For many years surgical wounds and other internal and skin wounds, have been closed using sutures and needles. In more recent times a number of skin stapling instruments have been developed. These instruments apply a series of metal staples to an external wound; that is, a skin wound, to close the wound. In many instances, such skin stapling instruments have replaced the suturing of such wounds. Also, in more recent times instruments have been developed to apply metal fasteners such as staples internally to close internal wounds during a surgical procedure. The primary advantages of the instruments which apply staples to wounds is that they greatly reduce the time required to close the wound and present minimum traumatic effects to improve healing of tissue. Both factors lead to reduced blood loss and improved patient care. Thus, these instruments have considerable medical benefits and economic benefits in surgical procedures. A major disadvantage of closing wounds with metallic staples are that very often the patient requires subsequent diagnostic procedures such as x-rays, cat scanning, and the like, and the metal staples often disrupt such diagnostic procedures. To overcome this last drawback, a number of polymeric fastening systems have been developed which use fasteners made from polymeric materials placed by a suitable instrument to close the wound. Examples of such fastening systems are more fully disclosed in U.S. Pat. Nos. 4,060,089, 4,532,927; 4,532,926; and 4,513,746.
In European patent application No. 84401937.2, Publication No. 0136949, there is disclosed a surgical fastening system made from polymeric materials which has a primary use of closing internal wounds. The system comprises a two-piece fastening member that is a staple which penetrates the tissue to be closed and a retainer or receiver which interlocks with that staple once it has penetrated the tissue to maintain the wound closed. In this patent, the retainers are connected to one another by yieldable links, that is flexible or frangible links. The links are used to maintain the receivers together to assist in loading instruments with the receivers, and it is desired that once applied to the tissue the links break so as not to restrict movement of the tissue.

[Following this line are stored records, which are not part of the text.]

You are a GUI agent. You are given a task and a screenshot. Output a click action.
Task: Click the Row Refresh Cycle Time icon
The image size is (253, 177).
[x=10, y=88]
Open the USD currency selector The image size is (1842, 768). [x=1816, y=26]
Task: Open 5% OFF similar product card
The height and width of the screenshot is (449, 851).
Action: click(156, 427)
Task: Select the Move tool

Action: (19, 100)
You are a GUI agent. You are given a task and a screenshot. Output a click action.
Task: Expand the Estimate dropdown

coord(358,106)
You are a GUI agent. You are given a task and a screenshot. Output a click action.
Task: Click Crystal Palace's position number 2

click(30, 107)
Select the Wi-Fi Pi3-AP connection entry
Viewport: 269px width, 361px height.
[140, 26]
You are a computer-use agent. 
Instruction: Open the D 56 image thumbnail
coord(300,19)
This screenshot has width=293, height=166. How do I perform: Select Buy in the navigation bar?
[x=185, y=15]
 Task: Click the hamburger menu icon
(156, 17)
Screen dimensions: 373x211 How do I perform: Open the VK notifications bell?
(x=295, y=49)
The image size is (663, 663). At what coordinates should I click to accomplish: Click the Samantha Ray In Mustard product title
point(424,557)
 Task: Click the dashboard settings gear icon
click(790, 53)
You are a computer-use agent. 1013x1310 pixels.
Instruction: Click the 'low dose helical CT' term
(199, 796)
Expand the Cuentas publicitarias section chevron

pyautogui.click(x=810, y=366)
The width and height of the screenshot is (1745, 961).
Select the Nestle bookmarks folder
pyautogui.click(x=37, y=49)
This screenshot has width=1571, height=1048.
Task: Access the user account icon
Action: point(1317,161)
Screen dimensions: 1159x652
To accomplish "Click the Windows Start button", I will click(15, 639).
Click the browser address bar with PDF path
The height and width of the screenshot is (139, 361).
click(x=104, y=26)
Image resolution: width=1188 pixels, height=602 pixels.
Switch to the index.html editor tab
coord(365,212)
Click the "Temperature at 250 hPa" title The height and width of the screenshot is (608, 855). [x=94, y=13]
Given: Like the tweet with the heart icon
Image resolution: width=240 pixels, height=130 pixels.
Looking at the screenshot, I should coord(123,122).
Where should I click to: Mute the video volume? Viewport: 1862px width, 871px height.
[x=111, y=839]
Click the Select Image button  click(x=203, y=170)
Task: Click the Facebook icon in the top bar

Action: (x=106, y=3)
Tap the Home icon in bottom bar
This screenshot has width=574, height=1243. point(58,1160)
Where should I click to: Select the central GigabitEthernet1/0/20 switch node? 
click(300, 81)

While such polymeric fastening systems may be made from many different polymer materials, it is desirable that the fasteners be made from absorbable polymeric materials; that is, material that will be hydrolyzed or absorbed by human tissue. By making the fasteners of such absorbable materials, once placed and once the tissue is joined, the material is absorbed by the human body and, hence, no foreign material remains in the human body which may be disruptive and cause complications. It is important to make the fasteners of material that will have sufficient strength to maintain its integrity after it has been placed to hold the tissue together for a sufficient period of time to allow the tissue to heal before the material starts to lose its strength and be absorbed.
What we have discovered is a specific configuration of a fastening system comprising staples and receivers which not only provides for ease and loading of the instruments with the fasteners and, hence, the desired economics, but also when made from absorbable polymeric materials, has sufficient strength to maintain the desired configuration until the tissue has healed. It is a further object of the present invention to provide a configuration which will move or flex with the tissue that has been joined yet will maintain its configuration and aid in the healing or joining of the tissue. We have discovered that by joining the receivers in a two-piece absorbable polymeric system in a specific manner, not only do we get the economic benefits in manufacture and the medical benefits in reducing the time for the surgical procedure, but unexpectedly we obtain more desirable healing characteristics when using our new fastening system to join wounds.